Na manhã seguinte, Kelsey acordou totalmente recuperada da noite anterior. Parecia animada.

Ela olhou para a cachoeira que estava mais rápida e cheia por causa da tempestade e concluiu que não tomaria banho naquele dia.

Eu estava na forma humana e disse a ela que iríamos ao encontro do senhor Kadam.

— Mas e quanto a Kishan? Você não conseguiu convencê-lo a vir conosco?

— Kishan deixou clara sua posição. Quer ficar aqui, e eu não vou implorar a ele. Quando toma uma decisão, raramente muda de ideia.

— Mas, Ren…

— Está decidido.

Eu me aproximei e a puxei pela trança, dando-lhe um beijo na testa. Nossa relação estava voltando ao normal, e isso estava me deixando feliz. Olhei para ela e vi que estava sorrindo. Concluí que ela também estava feliz.

Arrumamos o acampamento em poucos minutos e deixamos o local. Segui à frente dela, como tigre e ela começou a me contar sobre o tempo que passou com Kishan.

Parecia que os dois ficaram muito amigos. Ela me disse que eles conversaram muito e Kishan parece ter confiado em Kelsey a ponto de lhe contar coisas pessoais. Eu sabia que Kishan era um homem de poucas palavras e fiquei surpreso ao saber daquilo. Senti ciúmes.

Então ela começou a falar sobre a caçada.

Parei irritado.

"Kelsey assistiu à caçada!"

Transformei-me em homem e a segurei pelos braços.

— Você viu o quê?

Confusa, ela repetiu:

— Vi a… a caçada. Pensei que você soubesse. Kishan não lhe falou?

Rangendo os dentes, eu disse:

— Não, não falou!

Eu que evitava me alimentar como tigre na frente dela, fui visto caçando. O que há de mais animalesco do que isso?

Kelsey desviou-se de mim e me deu as costas.

— Ah. Mas não importa. Eu estou bem. Consegui voltar.

"O quê? Ela voltou sozinha para o acampamento?"

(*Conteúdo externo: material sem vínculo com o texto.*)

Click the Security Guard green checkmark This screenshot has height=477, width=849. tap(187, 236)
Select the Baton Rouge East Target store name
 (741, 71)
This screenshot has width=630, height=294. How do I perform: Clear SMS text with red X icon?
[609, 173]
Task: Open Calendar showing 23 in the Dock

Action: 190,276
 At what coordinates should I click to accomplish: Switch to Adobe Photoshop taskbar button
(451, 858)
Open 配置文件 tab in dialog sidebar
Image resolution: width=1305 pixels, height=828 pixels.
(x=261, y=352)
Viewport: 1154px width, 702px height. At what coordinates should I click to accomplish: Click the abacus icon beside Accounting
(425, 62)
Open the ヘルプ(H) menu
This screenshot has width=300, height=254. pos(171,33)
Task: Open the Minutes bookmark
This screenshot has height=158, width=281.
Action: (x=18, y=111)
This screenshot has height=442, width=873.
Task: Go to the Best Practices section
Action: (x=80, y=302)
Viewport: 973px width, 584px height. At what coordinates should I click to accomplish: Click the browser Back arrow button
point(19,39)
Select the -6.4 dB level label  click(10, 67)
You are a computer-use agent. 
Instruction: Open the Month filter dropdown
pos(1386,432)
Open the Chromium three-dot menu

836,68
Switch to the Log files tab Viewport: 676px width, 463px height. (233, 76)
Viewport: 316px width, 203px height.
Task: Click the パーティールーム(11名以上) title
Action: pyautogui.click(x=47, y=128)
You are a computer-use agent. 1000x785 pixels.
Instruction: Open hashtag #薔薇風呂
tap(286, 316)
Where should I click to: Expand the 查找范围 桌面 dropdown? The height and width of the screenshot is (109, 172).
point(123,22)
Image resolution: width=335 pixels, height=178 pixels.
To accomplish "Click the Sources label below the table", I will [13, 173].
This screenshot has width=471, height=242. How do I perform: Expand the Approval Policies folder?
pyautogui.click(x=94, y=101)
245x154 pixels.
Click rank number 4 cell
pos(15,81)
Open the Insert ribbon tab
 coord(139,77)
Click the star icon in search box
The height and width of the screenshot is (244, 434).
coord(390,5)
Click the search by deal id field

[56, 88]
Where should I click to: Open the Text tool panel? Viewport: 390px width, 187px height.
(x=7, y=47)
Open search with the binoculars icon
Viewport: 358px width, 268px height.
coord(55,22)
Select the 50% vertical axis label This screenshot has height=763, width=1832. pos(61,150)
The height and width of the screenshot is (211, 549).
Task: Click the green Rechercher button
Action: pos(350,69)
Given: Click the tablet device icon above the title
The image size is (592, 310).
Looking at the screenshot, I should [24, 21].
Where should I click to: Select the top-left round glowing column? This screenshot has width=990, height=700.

Eu a segurei pelo cotovelo e a coloquei no chão à minha frente.

— Kelsey, você está me dizendo que não só assistiu à caçada como também voltou para o acampamento sozinha?

Eu estava mais do que furioso.

— Foi.

— A próxima vez que vir Kishan, eu vou matá-lo. Você poderia ter sido atacada! Não posso nem citar todas as criaturas perigosas que vivem na selva. Você nunca mais vai sair do meu lado!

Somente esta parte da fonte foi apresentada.